### Your task
Convert the data below into a Markdown table with the columns Row and Line, giving each nonblank line its own numbered row and leaving out blank lines.

### Records to process
**********
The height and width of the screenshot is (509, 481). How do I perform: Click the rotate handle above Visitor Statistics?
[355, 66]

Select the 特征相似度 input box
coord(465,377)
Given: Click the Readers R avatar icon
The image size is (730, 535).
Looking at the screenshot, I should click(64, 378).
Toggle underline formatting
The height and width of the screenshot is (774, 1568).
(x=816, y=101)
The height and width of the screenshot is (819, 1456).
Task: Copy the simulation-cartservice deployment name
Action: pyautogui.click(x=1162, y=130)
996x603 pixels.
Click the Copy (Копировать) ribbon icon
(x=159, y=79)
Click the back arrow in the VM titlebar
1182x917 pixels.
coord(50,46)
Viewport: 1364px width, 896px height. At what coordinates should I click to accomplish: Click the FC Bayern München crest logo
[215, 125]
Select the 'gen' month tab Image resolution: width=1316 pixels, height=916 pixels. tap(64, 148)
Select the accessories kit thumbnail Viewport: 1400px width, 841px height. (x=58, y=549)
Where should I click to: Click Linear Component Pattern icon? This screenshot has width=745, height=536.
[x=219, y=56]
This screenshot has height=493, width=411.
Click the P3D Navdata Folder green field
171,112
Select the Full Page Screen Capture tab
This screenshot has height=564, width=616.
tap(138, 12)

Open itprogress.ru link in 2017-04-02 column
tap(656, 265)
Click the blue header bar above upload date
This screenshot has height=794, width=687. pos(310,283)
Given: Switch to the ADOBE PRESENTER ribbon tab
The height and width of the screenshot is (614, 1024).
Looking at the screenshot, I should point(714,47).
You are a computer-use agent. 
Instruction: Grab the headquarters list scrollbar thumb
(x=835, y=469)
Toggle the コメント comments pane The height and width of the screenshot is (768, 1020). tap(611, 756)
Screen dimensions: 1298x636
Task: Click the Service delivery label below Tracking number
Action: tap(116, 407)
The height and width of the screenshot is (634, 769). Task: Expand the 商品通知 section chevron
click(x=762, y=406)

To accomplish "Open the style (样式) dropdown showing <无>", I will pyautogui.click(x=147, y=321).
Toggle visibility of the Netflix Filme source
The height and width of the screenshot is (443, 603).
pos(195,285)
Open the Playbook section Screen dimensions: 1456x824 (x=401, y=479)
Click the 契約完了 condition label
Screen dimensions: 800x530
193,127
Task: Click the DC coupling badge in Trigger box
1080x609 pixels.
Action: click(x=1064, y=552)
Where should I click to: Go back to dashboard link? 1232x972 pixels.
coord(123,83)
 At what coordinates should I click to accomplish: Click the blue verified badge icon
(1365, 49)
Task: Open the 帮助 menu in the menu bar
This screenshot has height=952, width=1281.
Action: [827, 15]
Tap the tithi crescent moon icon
**********
### Reply to the task
| Row | Line |
|---|---|
| 1 | The height and width of the screenshot is (509, 481). How do I perform: Click the rotate handle above Visitor Statistics? |
| 2 | [355, 66] |
| 3 | Select the 特征相似度 input box |
| 4 | coord(465,377) |
| 5 | Given: Click the Readers R avatar icon |
| 6 | The image size is (730, 535). |
| 7 | Looking at the screenshot, I should click(64, 378). |
| 8 | Toggle underline formatting |
| 9 | The height and width of the screenshot is (774, 1568). |
| 10 | (x=816, y=101) |
| 11 | The height and width of the screenshot is (819, 1456). |
| 12 | Task: Copy the simulation-cartservice deployment name |
| 13 | Action: pyautogui.click(x=1162, y=130) |
| 14 | 996x603 pixels. |
| 15 | Click the Copy (Копировать) ribbon icon |
| 16 | (x=159, y=79) |
| 17 | Click the back arrow in the VM titlebar |
| 18 | 1182x917 pixels. |
| 19 | coord(50,46) |
| 20 | Viewport: 1364px width, 896px height. At what coordinates should I click to accomplish: Click the FC Bayern München crest logo |
| 21 | [215, 125] |
| 22 | Select the 'gen' month tab Image resolution: width=1316 pixels, height=916 pixels. tap(64, 148) |
| 23 | Select the accessories kit thumbnail Viewport: 1400px width, 841px height. (x=58, y=549) |
| 24 | Where should I click to: Click Linear Component Pattern icon? This screenshot has width=745, height=536. |
| 25 | [x=219, y=56] |
| 26 | This screenshot has height=493, width=411. |
| 27 | Click the P3D Navdata Folder green field |
| 28 | 171,112 |
| 29 | Select the Full Page Screen Capture tab |
| 30 | This screenshot has height=564, width=616. |
| 31 | tap(138, 12) |
| 32 | Open itprogress.ru link in 2017-04-02 column |
| 33 | tap(656, 265) |
| 34 | Click the blue header bar above upload date |
| 35 | This screenshot has height=794, width=687. pos(310,283) |
| 36 | Given: Switch to the ADOBE PRESENTER ribbon tab |
| 37 | The height and width of the screenshot is (614, 1024). |
| 38 | Looking at the screenshot, I should point(714,47). |
| 39 | You are a computer-use agent.  |
| 40 | Instruction: Grab the headquarters list scrollbar thumb |
| 41 | (x=835, y=469) |
| 42 | Toggle the コメント comments pane The height and width of the screenshot is (768, 1020). tap(611, 756) |
| 43 | Screen dimensions: 1298x636 |
| 44 | Task: Click the Service delivery label below Tracking number |
| 45 | Action: tap(116, 407) |
| 46 | The height and width of the screenshot is (634, 769). Task: Expand the 商品通知 section chevron |
| 47 | click(x=762, y=406) |
| 48 | To accomplish "Open the style (样式) dropdown showing <无>", I will pyautogui.click(x=147, y=321). |
| 49 | Toggle visibility of the Netflix Filme source |
| 50 | The height and width of the screenshot is (443, 603). |
| 51 | pos(195,285) |
| 52 | Open the Playbook section Screen dimensions: 1456x824 (x=401, y=479) |
| 53 | Click the 契約完了 condition label |
| 54 | Screen dimensions: 800x530 |
| 55 | 193,127 |
| 56 | Task: Click the DC coupling badge in Trigger box |
| 57 | 1080x609 pixels. |
| 58 | Action: click(x=1064, y=552) |
| 59 | Where should I click to: Go back to dashboard link? 1232x972 pixels. |
| 60 | coord(123,83) |
| 61 |  At what coordinates should I click to accomplish: Click the blue verified badge icon |
| 62 | (1365, 49) |
| 63 | Task: Open the 帮助 menu in the menu bar |
| 64 | This screenshot has height=952, width=1281. |
| 65 | Action: [827, 15] |
| 66 | Tap the tithi crescent moon icon |